Черный лебедь в слепом пятне
Первый вопрос, который возникает в связи с парадоксом восприятия Черного лебедя: как так выходит, что масштабы некоторых Черных лебедей неимоверно преувеличиваются, хотя вся эта книга — про то, как мы не замечаем Черных лебедей?
Дело в том, что редкие события бывают двух видов. Одни — те, что у всех на слуху, о них говорят по телевизору. Другие — те, о которых молчат, потому что они не укладываются в схемы. Их неловко обсуждать всерьез, настолько неправдоподобными они кажутся. Я берусь утверждать, что переоценивать первый вид Черных лебедей и недооценивать второй — естественное свойство человеческой натуры.
Так люди, покупающие лотерейные билеты, преувеличивают свои шансы выиграть именно потому, что мысленно представляют себе огромный выигрыш; они настолько
ослеплены, что перестают видеть разницу между порядками величин "один к тысяче" и "один к миллиону", то есть между степенями вероятности.
Многие исследователи-эмпирики подтверждают существование этой тенденции — недооценки одних и переоценки других Черных лебедей. Канеман и Тверски заметили, что люди способны всерьез задуматься о, казалось бы, маловероятных явлениях, если вовлечь их в обсуждение подобных явлений и дать почувствовать, что эти события не так уж нереальны. Например, если спросить человека, какова вероятность гибели в авиакатастрофе, он, скорее всего, завысит цифру. В то же время, как утверждает Слович, в вопросах страхования люди обычно пренебрегают событиями с низкой вероятностью. Это можно сформулировать так: люди предпочитают страхование от возможных мелких убытков, тогда как менее вероятные, но гораздо более крупные потери не принимаются в расчет. После долгих лет поисков эмпирических доказательств нашего пренебрежения к абстрактному я наконец узнал, что в Израиле ученые проводят интересующие меня эксперименты.

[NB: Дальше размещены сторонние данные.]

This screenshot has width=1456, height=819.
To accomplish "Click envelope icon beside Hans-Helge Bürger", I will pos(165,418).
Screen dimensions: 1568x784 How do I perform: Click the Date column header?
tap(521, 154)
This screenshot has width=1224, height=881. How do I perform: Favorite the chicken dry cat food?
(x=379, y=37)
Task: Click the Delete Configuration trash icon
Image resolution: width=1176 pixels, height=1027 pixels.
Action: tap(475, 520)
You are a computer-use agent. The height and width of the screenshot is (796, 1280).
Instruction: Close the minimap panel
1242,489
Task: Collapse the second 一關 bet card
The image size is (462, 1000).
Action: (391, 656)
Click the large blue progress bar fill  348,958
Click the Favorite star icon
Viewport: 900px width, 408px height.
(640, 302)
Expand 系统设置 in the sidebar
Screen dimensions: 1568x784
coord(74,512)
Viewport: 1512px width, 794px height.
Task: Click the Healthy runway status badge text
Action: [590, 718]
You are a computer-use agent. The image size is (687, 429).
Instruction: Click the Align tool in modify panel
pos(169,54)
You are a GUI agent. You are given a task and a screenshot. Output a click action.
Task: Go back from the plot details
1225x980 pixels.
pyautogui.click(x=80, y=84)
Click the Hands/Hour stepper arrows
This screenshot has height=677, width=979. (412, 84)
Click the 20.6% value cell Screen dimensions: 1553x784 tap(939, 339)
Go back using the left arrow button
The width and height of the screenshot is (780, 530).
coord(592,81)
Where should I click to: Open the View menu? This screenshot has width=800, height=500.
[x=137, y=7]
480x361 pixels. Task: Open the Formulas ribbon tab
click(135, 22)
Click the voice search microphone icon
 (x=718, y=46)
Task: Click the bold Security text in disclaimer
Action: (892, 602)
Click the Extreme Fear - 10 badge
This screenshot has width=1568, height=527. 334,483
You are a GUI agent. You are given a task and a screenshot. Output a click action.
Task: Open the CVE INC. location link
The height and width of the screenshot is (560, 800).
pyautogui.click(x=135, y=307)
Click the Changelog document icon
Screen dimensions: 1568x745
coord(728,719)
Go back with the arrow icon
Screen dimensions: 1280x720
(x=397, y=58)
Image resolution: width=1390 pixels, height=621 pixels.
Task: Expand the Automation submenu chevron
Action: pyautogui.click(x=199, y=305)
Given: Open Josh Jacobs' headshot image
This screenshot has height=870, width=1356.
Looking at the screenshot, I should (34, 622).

Грег Баррон и Идо Эрев в ходе ряда опытов установили, что люди склонны преуменьшать малую вероятность, если им самим приходится ее просчитывать, то есть если она не обозначена в цифрах. Представьте, что вы тянете шары из урны, в которой очень мало красных и много черных шаров, и вам нужно угадать, какого цвета шар вы сейчас вытащите; при этом вы не знаете точного соотношения красных и черных. Скорее всего, по вашей оценке, вероятность вытащить красный шар окажется ниже, чем она есть на самом деле. А вот если вам сказать, к примеру, что красных шаров — з процента, вы, наоборот, будете ошибаться, говоря "красный" чаще, чем нужно.